Profound political rhetoric indeed. In other words, to quote another cartoon icon, Quick Draw McGraw to his much maligned Latino sidekick, the accented donkey Baba Louie, "I’ll do the thinin' around here, Baba-Louie, and don’t you forget it!"

I guess it's comments like that which makes LULAC the political powerhouse for strong national Latino policy and legislative leadership that it is. I am hoping that bringing back poorly-rated racist cartoons is not high on the list of its national agenda.

Maybe Ms. Lemus can host a "Dress Up Like Your Favorite Hispanic Stereotype Character Dinner Dance" at the next national convention in June. Executive members could come dressed as Speedy Gonzalez, Bucky & Pepito (similar lazy Mexican-exiled cartooners), The Frito Bandito, or the recently-furloughed Taco Bell Rat-Dog. Maybe Hispanic Online could even webcast it!

As an industry insider, I would like to inform advocates that cartoon animals are only inventions of artistic and oftentimes drunk people, in this case, non-Latinos from several decades ago who consider Latinos second class citizens.

Speedy was a mistake.

Any time a character is given an ethnic accent only for comedic value, this trivializes and diminishes that person and culture. This is done in an effort to make the dominant culture -- those inspired to laugh --feel superior. This type of subliminal institutional racism viscerally affects our children and degrades Latinos as people of honor and respect.

Although self-congratulatory publicity-seeking cartoon advocates such as Cueto and Lemus bemoan the fact that their favorite rodent has been sent to broadcast limbo, they ought to consider that most cartoon viewers are children and well-known musicians.

Los Angeles psychologist Robert Butterworth, (and no, his mom is not the Mrs. Butterworth, the maple syrup bottle lady) says, "These stereotypes are ingrained when we’re young. and what do kids watch? Cartoons. I know that adults are saying 'Oh God, it’s just Speedy Gonzalez’ but these are impressions that are put in very early and hard to pull out. I’m the last person to hold for political correctness, but kids absorb this thing on a preconscious level."
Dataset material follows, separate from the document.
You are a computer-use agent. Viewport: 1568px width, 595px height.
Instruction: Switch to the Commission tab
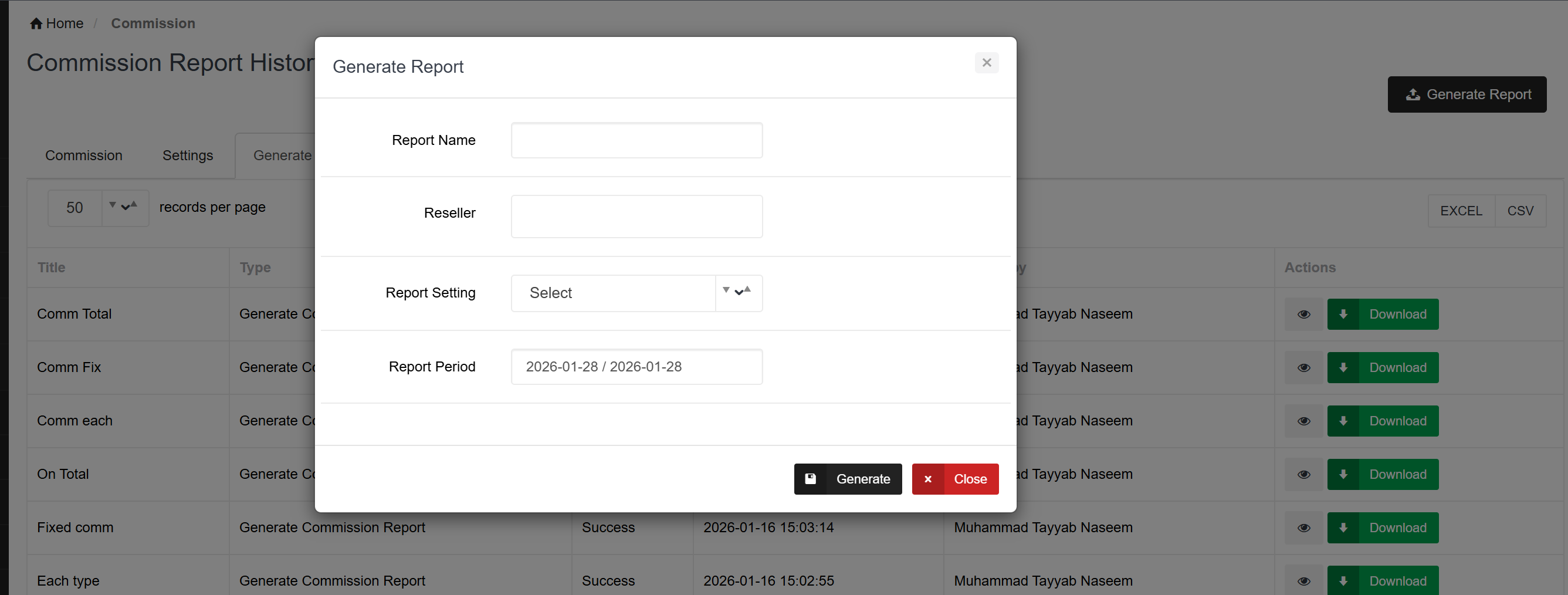[83, 155]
Lemus of LULAC says, "Speedy points out to his friends the good parts of being motivated and always beats the bad guy."

Isn’t that what LULAC is supposed to do?

Speedy boosters or "Speedy freaks" as I call them, shouldn’t expect to see their rodent hero back anytime soon, at least not in the United States. Speedy will appear in reruns of a full-length Warner Brothers movie "Fantastic Island" later this month, however, where he will play "Tattoo", the vertically challenged side kick of Mr. Rourke.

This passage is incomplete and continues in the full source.